When a Manhattan court ruled last month that Twitter must hand over tweets from Occupy activist Malcolm Harris following a protest on Brooklyn Bridge, it set a precedent that on-line communications are no longer our own property and can easily be used against us by law enforcement.
Perhaps Malcolm and others should have taken some elementary precautions.
Obviously, you don’t have to sign up with Twitter using your real name or with an email address that links back to you. There are plenty of free email options out there from companies that won’t sell on your data. You can also muddy things further by conjuring up an entirely new persona for yourself with a fake identity generator.
If you do want to stand on a public landmark and tweet, you had best mask your smartphone first. Luckily, there are apps for both Android and Apple devices that divert all communications through a hidden network, masking both identity and location, and providing anonymous access to Twitter and Facebook as well as instant messaging and secure email.
If things turn nasty and local ISPs deny access, these apps still connect to social networks and websites blocked by the State even when law enforcement cannot.
But don’t stop there. When it comes to communicating with fellow activists, you might as well go all James Bond; and there are a lot of free spy tools on the Internet.
With PrivNote, you can send messages that self-destruct once read. Or you could hide a secret message inside something so fundamentally boring that no one will bother to look deeper.
At SpamMimic, you can enter a short message and have it regurgitated as mind-numbing spamtext that you send out to your friends. They just paste the spam back into a box on the site and out comes the message.
To be extra smart, send out your spam via a re-mailer such as AnonyMouse, where you can compose an email and have all the delivery codes stripped away and new ones added along the journey. When the email arrives at its destination, there is no way that it can traced back to you.
If you want to send a longer message, you will need to encrypt it and a PGP Key is the best way to do that. There are various ways of setting up a PGP Key for smartphones and other devices; some free, like iGolder.
Basically, you need to generate two keys – a public key which you give to anyone wanting to send you encrypted data and a private key that you keep to yourself. The sender uses your public key to encrypt the data and then sends it to you. When you receive the data, you unscramble it with your private key. Top mathematicians guarantee the system 100 percent secure; just don’t lose your key.

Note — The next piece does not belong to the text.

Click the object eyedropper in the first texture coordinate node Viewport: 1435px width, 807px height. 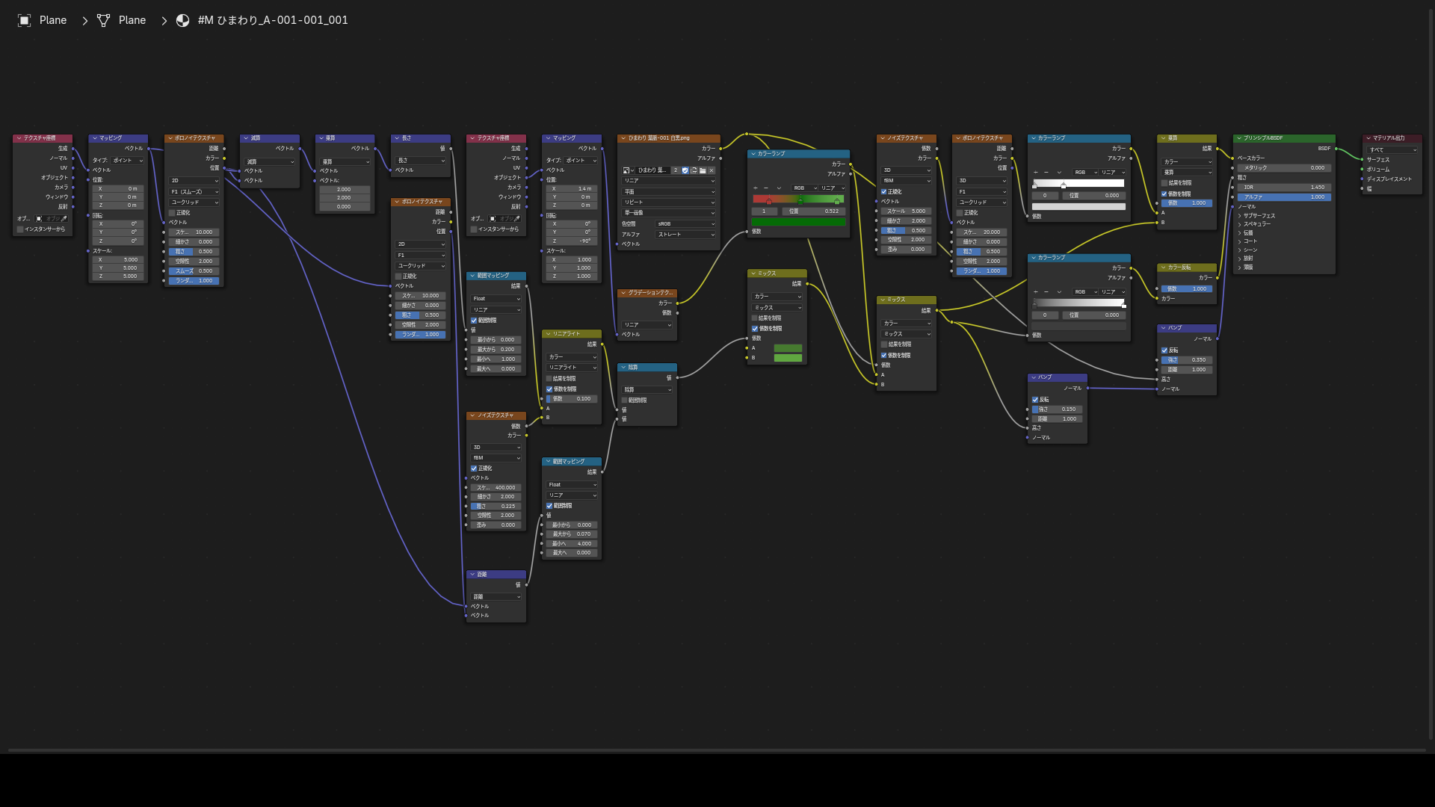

To really make things really difficult for even the most determined adversary, you can hide your encrypted message inside an innocuous-looking digital photo or music track. This is cryptography’s dark cousin, steganography from the Greek meaning secret writing. Think invisible ink.
These days you can hide almost any kind of digital file by embedding it inside another digital file, such as a .jpg, .bmp or mp3. You can use it for all manner of covert communication. WikiLeaks-type documents can be embedded inside a photo, short videos can be transmitted secretly inside a music file, and messages can be passed on by a digital ‘drop box’ held on a photo within a webpage.

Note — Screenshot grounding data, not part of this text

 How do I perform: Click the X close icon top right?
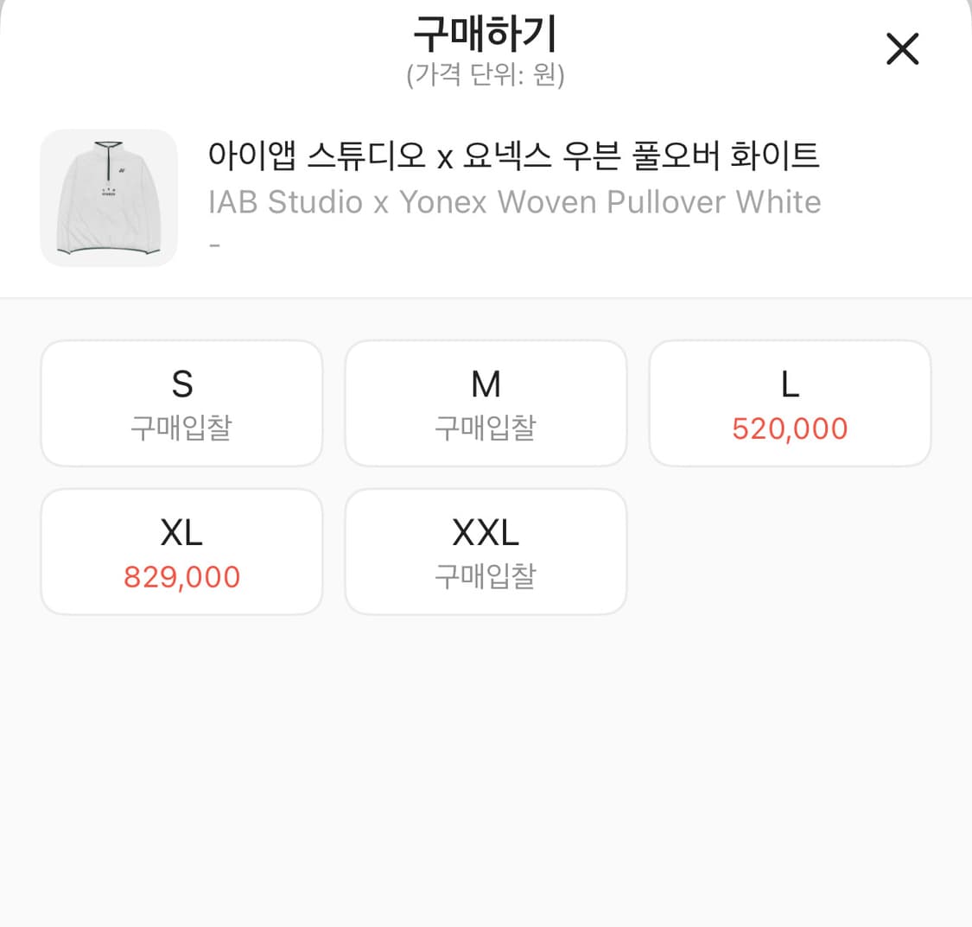(x=902, y=49)
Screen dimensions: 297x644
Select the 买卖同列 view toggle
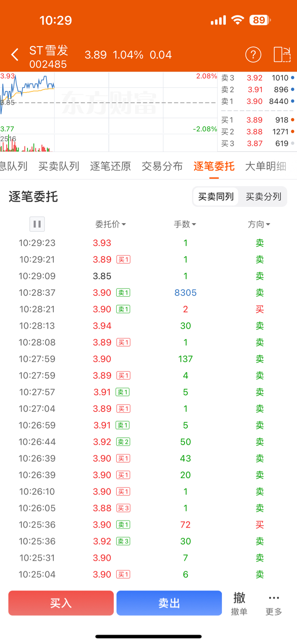[216, 196]
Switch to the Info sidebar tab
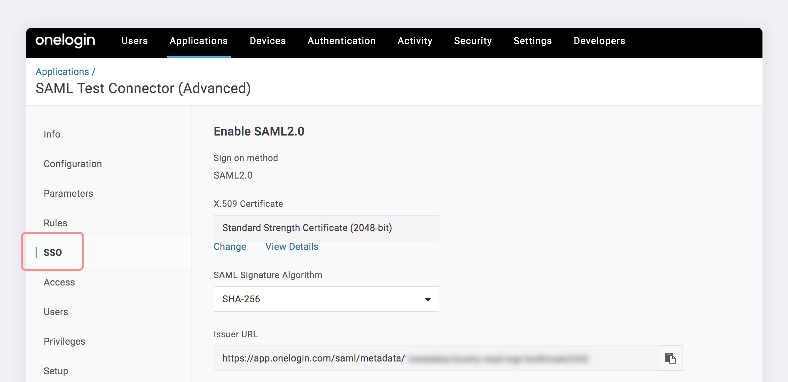The image size is (788, 382). (52, 134)
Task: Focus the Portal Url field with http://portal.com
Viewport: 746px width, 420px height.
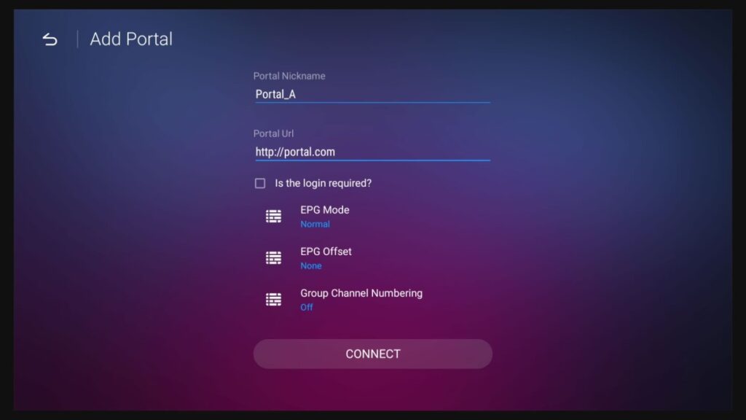Action: tap(373, 152)
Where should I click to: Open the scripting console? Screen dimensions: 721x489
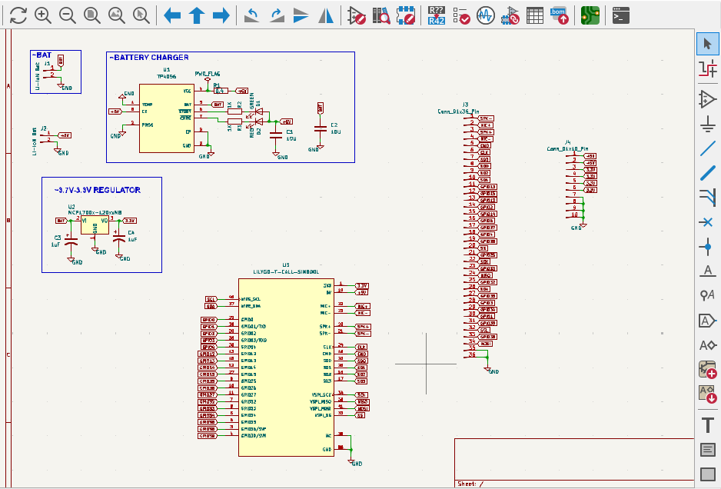(620, 15)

Counter-technology isn’t very good and there is little to give the game away unless the file is unexpectedly large. Just looking at the image or trying to open it with a steganalysis program will not show that the image contains any hidden data.

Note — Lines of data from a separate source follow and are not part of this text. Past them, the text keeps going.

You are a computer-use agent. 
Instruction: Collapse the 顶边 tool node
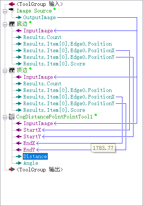[x=5, y=71]
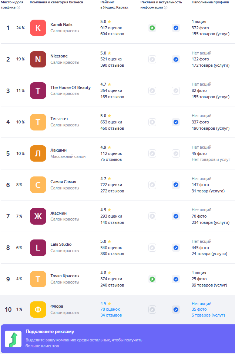Open the green advertising icon for Kamili Nails
The image size is (235, 354).
point(152,28)
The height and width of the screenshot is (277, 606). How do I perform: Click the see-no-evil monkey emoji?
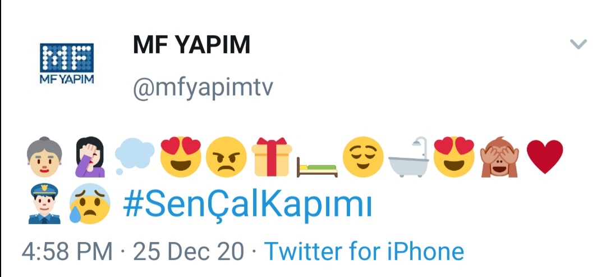coord(500,157)
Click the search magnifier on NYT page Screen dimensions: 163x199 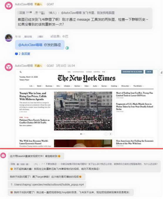(21, 72)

But perhaps the simplest way to communicate secretly is to open a free email account and then give the address and log-in details to the other members of your group. Messages are then written but saved as drafts and never sent. The draft messages are then accessed by those with the password. This way the emails are never actually transmitted so cannot be intercepted. You can even use the account as a personal bulletin board with all members posting on different topics.
The case of Malcolm Harris shows us how we need to tighten security. There is no reason to play ball and allow our human rights to be infringed. We can easily slip from the grasp of those who would monitor and control us. We might even claim the liberty that the Internet originally promised.
But, if it seems that Internet freedom is at a low ebb right now, just wait until the Utah Data Centercomes on-stream next year when absolutely everything you say or do on-line will be logged and analyzed and used to profile you the way they did in the movie “Minority Report.”
Scary times ahead. You are going to need some serious security.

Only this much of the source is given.